[Entries for locating words and elements]
§

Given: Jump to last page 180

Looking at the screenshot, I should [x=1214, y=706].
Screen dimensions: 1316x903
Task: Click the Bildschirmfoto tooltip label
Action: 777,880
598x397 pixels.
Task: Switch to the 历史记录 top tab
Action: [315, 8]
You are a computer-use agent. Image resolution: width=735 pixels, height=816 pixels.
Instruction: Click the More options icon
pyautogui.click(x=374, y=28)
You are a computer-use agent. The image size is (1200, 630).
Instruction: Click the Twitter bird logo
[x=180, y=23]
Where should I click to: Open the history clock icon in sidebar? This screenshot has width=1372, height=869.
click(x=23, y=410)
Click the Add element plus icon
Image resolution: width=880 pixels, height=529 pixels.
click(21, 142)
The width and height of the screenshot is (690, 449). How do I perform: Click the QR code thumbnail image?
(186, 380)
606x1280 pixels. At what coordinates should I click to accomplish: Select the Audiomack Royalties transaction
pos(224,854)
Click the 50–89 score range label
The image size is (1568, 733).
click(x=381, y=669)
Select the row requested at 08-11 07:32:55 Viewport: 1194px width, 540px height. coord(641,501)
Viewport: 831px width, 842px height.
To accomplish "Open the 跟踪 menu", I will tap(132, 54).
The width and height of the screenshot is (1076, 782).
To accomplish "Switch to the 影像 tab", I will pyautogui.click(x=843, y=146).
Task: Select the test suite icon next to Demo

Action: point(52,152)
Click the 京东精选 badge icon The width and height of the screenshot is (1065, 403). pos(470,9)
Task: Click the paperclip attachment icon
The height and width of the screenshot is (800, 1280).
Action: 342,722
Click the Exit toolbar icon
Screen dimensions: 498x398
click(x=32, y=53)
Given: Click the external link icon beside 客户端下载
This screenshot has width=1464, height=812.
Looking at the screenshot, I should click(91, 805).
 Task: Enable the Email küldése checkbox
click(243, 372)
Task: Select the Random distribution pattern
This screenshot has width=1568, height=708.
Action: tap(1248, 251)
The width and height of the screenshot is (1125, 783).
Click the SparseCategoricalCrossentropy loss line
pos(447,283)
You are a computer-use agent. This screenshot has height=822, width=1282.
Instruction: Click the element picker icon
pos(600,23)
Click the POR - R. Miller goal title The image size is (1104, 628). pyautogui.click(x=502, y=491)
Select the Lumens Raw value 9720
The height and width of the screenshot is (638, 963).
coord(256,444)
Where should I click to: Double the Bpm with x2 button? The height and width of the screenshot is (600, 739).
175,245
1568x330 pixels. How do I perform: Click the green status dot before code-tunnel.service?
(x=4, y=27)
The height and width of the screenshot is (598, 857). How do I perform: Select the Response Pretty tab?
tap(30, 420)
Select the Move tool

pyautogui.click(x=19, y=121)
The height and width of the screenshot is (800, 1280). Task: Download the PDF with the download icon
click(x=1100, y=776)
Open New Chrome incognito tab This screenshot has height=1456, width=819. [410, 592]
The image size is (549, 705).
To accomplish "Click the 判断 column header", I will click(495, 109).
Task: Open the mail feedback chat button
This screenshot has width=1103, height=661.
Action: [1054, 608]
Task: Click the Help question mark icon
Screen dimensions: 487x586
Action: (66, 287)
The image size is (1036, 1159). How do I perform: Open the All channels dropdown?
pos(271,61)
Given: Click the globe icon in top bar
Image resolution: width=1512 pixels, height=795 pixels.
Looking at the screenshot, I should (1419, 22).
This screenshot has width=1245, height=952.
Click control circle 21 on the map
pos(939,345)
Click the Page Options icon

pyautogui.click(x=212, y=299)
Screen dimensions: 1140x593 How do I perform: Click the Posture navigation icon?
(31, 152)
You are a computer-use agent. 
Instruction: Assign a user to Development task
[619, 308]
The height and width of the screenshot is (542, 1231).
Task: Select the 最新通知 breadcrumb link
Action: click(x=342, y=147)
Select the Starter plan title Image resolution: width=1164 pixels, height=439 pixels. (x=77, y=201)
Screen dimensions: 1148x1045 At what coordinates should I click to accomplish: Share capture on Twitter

§

## [Task statement]
Copy the data again, from the line that contains "The width and height of the screenshot is (1125, 783)." through the line that contains "pos(600,23)", keeping every line and offsetting each coordinate in the answers by 67.

## [Completed exercise]
The width and height of the screenshot is (1125, 783).
Click the SparseCategoricalCrossentropy loss line
pos(514,350)
You are a computer-use agent. This screenshot has height=822, width=1282.
Instruction: Click the element picker icon
pos(667,90)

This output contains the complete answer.